In short, the genetic computing model allows the formulation of descriptions of workflow components with not only the content of how to accomplish a task but also provide the context, constraints, control and communication to assure systemic coordination to accomplish the overall purpose of the system.
A path to cognitive software is to first integrate both symbolic and neural network computing models and infuse a sense of self and a composition and control scheme to create autonomous behavior that allows the system to know its intent, configure, monitor and control its behavior in the face of non-deterministic impact of its interactions within and with outside in its environment. Cognition is the first step from computing and communication toward consciousness and culture (ability of individuals to learn habits from one another resulting in behavioral diversity between groups) that provide a global information processing system. Infusing cognition into computing and communications software requires us to first understand the true nature of cognition – how 4E cognition evolved from single cells, multi-cellular organisms, plants, and animals to humans.
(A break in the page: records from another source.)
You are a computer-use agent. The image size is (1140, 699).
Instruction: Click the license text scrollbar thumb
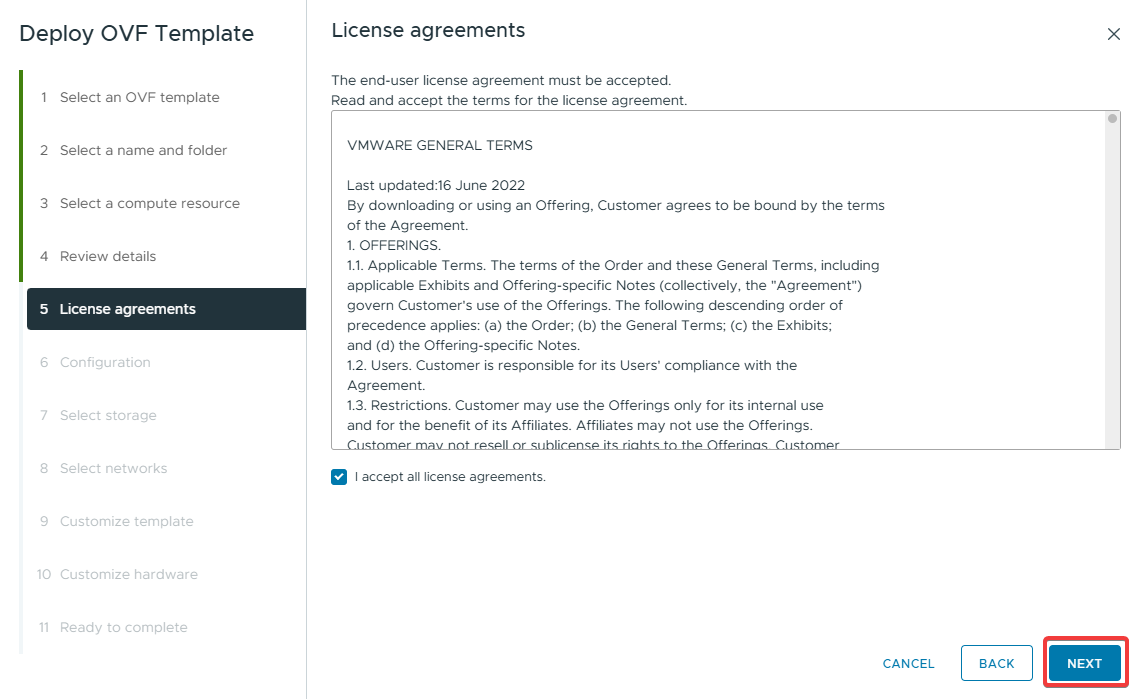click(1113, 118)
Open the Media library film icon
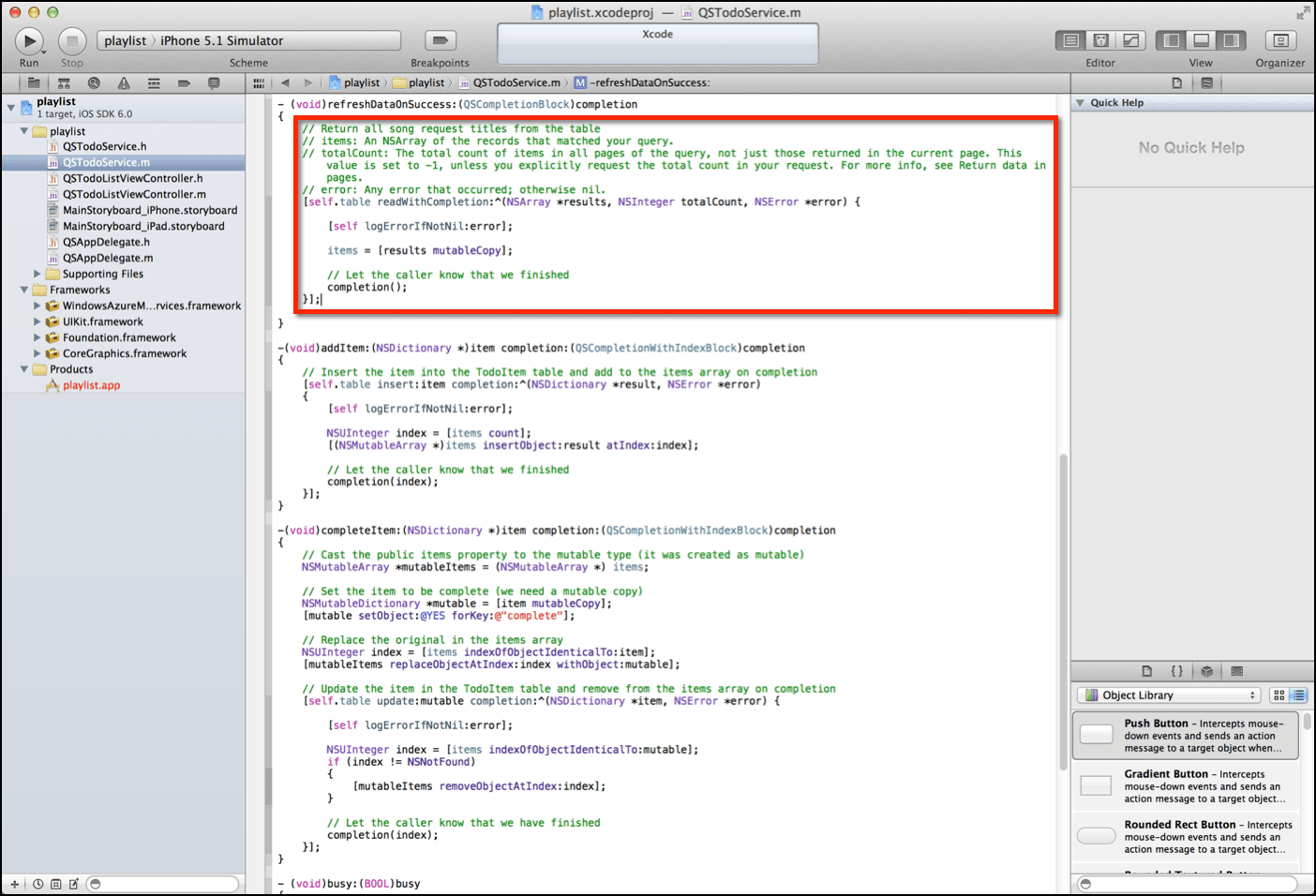The image size is (1316, 896). tap(1236, 671)
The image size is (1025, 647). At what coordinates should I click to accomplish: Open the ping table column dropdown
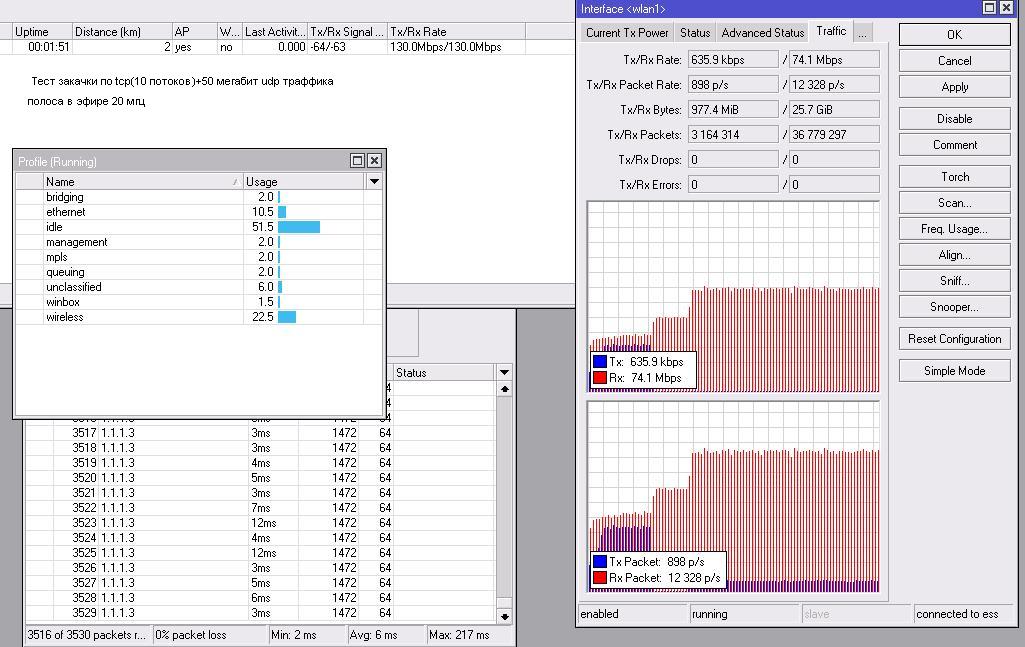504,372
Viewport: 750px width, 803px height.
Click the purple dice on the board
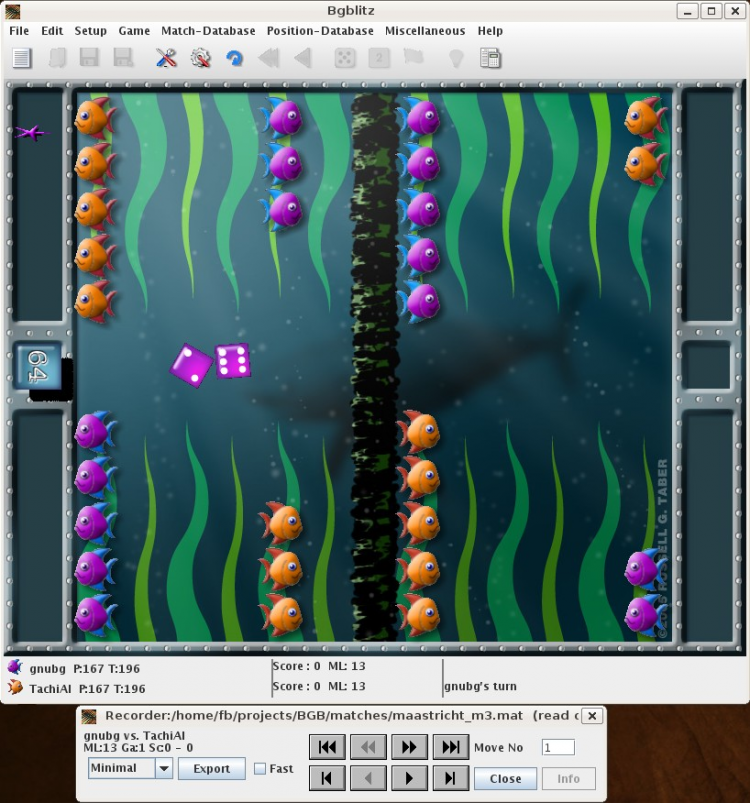[x=212, y=363]
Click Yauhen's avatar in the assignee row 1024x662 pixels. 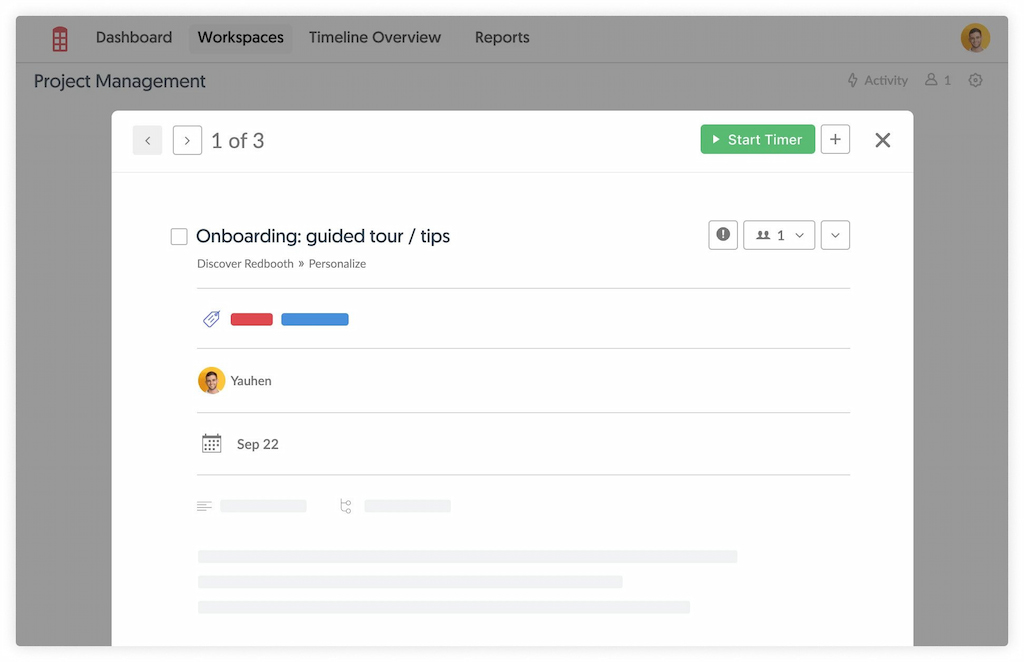pyautogui.click(x=211, y=380)
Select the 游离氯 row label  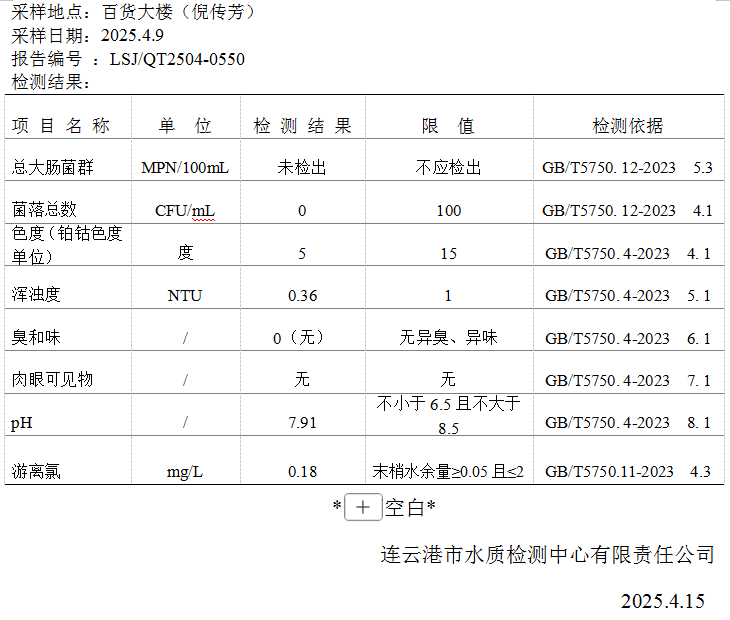[x=36, y=471]
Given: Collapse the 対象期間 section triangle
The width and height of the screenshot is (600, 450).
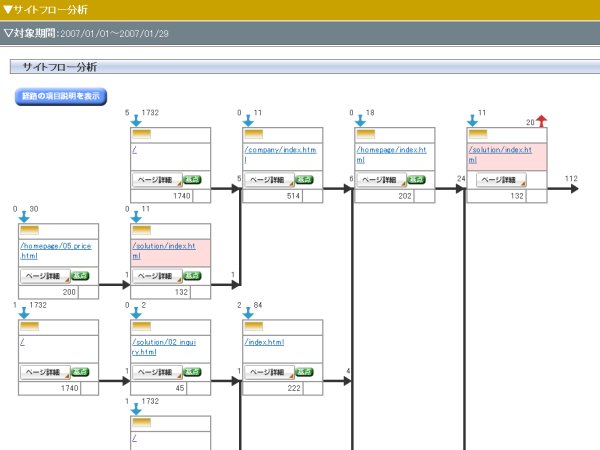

It would also allow us to design next generation software systems with various degrees of consciousness that are appropriate to different tasks.
I am following two venues that are focusing on the future computing paradigms going beyond Turing machines and Neural networks. Fist,
in the last is4si conference in 2017, there were many papers devoted to these thoughts.
Second, in the first workshop on “Software Engineering for Cognitive Services in 2018 in the ACM ICSE where a path was paved for new ideas for software engineering for cognitive services that bring together symbolic computing and neural networks.